We should note the absence of any pretense to coordinate national responses at the regional level —whether in the GCC or Arab League (or at the transregional level of even the Organization of Islamic Cooperation (OIC)). This is, however, not surprising. The last meeting of the Arab League was cancelled allegedly due to corona virus (and disagreements over re-admitting Syria as a member). The region has consistently failed to cooperate on seemingly less-political issues such as disaster management. Low levels of trust between the regional states prevent the sharing of data, expertise, and best practices among the League members. As our Al Sharq Forum book on Regional Security Architecture noted, the Arab League has utterly failed to coordinate policies and share data for disaster management in the region.

The GCC has also proved so far useless in this process. The COVID-19 pandemic confirms once more that any coordination of response and close cooperation inside the region exists only at a bilateral or trilateral level at best, and for strategic purposes (as in the UAE offering assistance to Syria). Likewise, the OIC is so far irrelevant as a mechanism despite, as noted in the book released by Al Sharq Forum, several steps having been taken in the right direction institutionally in the last decade. Through its Islamic Development Bank the OIC announced a miniscule package of $2 billion for (so far) 45 members out of 57 which have been affected by the current pandemic.

Civil-military-Coronavirus relations in the MENA region

As the MENA region is grappling with the COVID-19 pandemic just like everywhere else in the world, there is a trend requiring our attention. The region is manifesting different patterns regarding military involvement in national responses to the pandemic. In Turkey the armed forces are only mentioned as an object to be protected from the pandemic, whilst in other countries militaries appear to be either partners to (civilian and military) governments in designing policies, or helping tackle national responses to this pandemic by implementing national/local lockdown orders.

I should note that this trend is not restricted to the MENA region. State capacity in even some advanced democracies has proved incapable of dealing with this challenge and civilian governments have requested assistance from their militaries. Examples include the Trump administration asking the US Air Force to transport test kits from abroad and the Italian government deploying army vehicles to transport bodies from hospitals to cemeteries. Nonetheless, in western countries such as Italy or the USA, this trend is unlikely to challenge civil-military relations.

________________________________________

Exercise set
A) In the MENA pandemic commentary, how large is the package the OIC announced through its Islamic Development Bank?
B) Which countries does the MENA pandemic commentary name? List every one.
The lines after this text aren't needed.

________________________________________

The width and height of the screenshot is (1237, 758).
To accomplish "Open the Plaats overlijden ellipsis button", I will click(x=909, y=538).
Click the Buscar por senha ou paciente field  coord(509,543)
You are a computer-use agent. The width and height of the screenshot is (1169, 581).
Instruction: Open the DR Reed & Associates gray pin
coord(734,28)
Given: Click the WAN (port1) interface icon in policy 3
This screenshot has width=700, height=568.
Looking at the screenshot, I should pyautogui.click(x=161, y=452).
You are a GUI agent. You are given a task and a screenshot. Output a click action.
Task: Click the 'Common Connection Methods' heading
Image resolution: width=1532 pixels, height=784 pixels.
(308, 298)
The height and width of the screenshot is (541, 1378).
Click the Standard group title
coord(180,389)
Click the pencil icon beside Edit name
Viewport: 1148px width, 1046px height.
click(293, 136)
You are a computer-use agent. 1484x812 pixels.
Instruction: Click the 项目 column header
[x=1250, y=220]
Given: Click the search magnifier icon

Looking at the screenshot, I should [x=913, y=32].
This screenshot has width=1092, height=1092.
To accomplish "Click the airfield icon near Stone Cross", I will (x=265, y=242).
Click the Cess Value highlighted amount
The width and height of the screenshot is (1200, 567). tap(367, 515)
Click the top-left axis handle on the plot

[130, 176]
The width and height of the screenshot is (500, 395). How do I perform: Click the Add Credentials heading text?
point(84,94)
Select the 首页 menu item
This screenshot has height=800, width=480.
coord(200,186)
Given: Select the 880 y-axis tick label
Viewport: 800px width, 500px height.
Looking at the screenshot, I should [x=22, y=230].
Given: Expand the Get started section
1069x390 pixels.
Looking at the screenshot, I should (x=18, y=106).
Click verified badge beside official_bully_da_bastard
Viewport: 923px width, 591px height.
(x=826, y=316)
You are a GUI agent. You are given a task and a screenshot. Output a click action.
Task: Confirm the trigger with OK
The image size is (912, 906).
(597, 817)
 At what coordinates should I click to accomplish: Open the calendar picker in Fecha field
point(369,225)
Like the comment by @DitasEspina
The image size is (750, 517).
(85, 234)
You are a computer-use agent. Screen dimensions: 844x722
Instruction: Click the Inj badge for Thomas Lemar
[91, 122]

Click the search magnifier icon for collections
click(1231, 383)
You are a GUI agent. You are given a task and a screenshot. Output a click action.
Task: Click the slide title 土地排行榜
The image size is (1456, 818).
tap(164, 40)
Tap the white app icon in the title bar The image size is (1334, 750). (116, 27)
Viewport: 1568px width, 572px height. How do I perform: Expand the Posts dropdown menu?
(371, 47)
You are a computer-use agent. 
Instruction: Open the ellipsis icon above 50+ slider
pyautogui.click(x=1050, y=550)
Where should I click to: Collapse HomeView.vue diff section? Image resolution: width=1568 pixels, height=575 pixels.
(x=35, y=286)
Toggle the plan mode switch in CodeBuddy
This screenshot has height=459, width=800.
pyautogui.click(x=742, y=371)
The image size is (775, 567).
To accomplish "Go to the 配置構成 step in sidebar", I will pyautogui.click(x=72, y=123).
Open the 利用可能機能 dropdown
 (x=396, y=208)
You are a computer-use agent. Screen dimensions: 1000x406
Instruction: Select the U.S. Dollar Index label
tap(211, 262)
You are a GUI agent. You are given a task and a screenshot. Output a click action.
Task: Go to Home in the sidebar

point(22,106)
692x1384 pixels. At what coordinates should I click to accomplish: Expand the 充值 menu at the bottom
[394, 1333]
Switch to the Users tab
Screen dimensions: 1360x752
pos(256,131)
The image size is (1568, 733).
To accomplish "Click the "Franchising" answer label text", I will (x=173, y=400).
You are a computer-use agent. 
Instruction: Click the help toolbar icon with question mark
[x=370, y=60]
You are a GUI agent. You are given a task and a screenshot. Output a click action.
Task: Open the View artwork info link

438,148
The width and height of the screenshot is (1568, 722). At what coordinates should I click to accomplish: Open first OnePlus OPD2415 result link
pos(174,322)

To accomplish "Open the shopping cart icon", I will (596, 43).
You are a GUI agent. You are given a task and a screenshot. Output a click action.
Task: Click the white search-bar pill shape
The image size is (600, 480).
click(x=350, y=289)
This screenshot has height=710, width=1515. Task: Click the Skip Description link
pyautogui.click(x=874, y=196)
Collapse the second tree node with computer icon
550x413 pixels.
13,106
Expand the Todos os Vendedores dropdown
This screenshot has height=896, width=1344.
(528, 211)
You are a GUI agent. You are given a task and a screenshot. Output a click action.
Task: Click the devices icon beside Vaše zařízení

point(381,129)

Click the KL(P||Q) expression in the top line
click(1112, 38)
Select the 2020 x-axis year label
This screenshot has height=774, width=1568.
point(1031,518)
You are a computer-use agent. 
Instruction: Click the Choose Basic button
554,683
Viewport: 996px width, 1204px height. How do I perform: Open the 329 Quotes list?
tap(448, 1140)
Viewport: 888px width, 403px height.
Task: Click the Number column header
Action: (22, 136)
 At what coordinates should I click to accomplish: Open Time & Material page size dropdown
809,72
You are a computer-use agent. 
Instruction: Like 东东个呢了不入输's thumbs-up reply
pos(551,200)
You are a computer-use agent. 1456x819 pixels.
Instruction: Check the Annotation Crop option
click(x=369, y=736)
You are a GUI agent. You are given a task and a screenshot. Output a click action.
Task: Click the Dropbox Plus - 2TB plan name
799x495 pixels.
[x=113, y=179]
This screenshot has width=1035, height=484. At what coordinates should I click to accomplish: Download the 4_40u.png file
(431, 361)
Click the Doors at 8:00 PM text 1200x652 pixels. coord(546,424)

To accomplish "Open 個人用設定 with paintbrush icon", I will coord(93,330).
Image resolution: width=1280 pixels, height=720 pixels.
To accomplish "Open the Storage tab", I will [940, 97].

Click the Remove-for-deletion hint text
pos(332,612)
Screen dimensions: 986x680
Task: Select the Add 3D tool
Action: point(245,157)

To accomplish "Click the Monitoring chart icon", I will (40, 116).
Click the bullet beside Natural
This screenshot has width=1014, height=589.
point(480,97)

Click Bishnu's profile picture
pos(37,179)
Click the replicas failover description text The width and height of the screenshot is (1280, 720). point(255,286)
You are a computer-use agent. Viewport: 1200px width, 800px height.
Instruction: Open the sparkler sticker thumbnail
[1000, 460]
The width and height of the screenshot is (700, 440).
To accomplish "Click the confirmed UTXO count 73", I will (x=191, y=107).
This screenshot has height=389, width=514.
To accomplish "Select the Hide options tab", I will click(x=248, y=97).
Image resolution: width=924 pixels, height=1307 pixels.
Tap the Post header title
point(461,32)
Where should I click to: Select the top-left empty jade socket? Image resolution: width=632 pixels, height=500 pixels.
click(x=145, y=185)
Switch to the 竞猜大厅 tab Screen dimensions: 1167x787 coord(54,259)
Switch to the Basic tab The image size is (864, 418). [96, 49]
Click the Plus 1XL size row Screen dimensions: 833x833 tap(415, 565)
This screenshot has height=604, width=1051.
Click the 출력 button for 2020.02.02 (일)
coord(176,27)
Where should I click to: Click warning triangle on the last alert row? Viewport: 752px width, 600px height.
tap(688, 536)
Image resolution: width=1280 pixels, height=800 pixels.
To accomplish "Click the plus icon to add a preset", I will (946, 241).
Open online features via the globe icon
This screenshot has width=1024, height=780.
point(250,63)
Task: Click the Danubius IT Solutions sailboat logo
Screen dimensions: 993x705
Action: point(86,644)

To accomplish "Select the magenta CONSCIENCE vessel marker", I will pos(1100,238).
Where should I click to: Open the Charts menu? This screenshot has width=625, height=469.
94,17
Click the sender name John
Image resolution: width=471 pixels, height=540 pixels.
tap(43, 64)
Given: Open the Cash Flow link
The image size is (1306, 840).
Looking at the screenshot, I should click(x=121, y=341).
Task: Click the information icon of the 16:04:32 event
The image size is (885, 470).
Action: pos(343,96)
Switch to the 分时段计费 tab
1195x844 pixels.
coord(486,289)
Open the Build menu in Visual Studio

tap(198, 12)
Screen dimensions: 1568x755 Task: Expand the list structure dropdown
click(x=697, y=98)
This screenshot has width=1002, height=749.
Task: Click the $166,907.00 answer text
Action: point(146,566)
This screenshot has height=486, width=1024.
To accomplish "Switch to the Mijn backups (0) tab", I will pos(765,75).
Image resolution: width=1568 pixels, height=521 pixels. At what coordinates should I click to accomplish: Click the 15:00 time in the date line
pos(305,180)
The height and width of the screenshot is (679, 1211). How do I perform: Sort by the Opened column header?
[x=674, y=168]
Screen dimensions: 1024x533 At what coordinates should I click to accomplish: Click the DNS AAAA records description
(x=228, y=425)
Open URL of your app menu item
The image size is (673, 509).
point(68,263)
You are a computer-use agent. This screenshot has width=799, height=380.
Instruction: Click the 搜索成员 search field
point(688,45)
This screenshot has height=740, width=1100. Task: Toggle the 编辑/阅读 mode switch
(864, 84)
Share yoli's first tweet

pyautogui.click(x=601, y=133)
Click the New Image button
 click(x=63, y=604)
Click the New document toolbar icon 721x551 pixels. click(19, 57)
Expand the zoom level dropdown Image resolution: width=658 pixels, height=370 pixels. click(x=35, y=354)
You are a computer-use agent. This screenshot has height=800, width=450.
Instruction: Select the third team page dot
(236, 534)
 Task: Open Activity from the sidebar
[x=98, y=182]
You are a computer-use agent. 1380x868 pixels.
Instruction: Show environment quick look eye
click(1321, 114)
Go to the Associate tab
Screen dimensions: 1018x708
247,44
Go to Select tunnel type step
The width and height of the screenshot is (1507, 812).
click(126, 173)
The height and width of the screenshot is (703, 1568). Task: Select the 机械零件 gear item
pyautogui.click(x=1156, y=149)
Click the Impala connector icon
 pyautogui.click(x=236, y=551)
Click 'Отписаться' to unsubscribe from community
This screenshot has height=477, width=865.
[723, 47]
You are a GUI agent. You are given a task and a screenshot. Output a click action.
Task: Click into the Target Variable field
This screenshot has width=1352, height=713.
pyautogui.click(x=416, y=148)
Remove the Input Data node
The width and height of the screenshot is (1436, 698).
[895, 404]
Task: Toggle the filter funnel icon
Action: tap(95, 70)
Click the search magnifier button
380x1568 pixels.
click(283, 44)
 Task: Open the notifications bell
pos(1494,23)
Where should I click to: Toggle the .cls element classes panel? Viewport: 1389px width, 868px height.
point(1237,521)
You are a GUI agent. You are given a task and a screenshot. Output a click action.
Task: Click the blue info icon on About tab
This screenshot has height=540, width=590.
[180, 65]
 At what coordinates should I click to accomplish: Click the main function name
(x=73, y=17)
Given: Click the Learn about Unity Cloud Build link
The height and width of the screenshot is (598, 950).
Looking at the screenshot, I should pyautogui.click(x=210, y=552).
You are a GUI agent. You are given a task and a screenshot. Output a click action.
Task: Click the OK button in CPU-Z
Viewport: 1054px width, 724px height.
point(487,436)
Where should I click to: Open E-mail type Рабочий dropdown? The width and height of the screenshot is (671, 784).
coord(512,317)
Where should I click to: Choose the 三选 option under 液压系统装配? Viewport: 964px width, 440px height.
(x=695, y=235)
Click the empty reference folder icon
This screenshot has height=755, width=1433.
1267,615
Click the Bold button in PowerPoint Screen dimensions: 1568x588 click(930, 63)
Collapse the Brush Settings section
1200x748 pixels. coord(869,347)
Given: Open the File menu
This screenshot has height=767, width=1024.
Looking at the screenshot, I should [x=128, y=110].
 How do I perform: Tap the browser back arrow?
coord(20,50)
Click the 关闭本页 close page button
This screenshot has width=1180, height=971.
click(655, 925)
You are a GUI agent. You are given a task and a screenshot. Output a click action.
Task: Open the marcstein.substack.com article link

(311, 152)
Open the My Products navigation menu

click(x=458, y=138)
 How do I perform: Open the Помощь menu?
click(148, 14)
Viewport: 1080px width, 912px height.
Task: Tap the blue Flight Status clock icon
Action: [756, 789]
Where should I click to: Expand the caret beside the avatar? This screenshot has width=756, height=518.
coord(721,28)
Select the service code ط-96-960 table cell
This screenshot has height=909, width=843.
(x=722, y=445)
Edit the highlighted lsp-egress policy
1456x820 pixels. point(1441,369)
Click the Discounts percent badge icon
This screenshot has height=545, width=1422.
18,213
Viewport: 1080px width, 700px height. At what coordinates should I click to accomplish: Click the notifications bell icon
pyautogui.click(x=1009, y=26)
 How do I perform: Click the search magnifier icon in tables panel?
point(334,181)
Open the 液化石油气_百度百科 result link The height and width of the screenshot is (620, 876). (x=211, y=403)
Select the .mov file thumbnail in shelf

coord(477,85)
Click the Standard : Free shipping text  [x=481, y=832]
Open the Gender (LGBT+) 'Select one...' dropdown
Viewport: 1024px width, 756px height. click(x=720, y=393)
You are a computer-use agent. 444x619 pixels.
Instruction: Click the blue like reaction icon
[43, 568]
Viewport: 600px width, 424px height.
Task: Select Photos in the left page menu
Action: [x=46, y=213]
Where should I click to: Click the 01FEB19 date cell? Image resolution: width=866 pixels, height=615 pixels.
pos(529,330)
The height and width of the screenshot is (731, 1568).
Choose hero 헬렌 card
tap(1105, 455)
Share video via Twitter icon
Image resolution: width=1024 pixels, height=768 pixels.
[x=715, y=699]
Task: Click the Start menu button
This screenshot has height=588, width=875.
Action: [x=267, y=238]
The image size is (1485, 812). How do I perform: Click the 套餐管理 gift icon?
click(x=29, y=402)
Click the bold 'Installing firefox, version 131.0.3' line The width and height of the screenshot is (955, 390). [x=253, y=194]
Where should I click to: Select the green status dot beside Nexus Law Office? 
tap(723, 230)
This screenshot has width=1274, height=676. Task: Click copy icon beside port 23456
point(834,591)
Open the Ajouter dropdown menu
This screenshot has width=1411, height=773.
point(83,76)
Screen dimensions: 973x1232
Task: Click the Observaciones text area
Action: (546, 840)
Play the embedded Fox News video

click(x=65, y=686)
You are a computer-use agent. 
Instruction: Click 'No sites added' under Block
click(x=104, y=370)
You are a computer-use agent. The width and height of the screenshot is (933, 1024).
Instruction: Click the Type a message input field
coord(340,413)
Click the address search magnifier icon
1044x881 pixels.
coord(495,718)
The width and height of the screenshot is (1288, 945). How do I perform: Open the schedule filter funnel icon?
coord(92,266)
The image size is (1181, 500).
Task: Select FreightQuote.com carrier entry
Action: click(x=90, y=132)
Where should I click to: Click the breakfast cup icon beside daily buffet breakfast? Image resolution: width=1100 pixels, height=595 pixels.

________________________________________

Responses for each task
A) $2 billion

B) Syria, the UAE, Turkey, Italy, the USA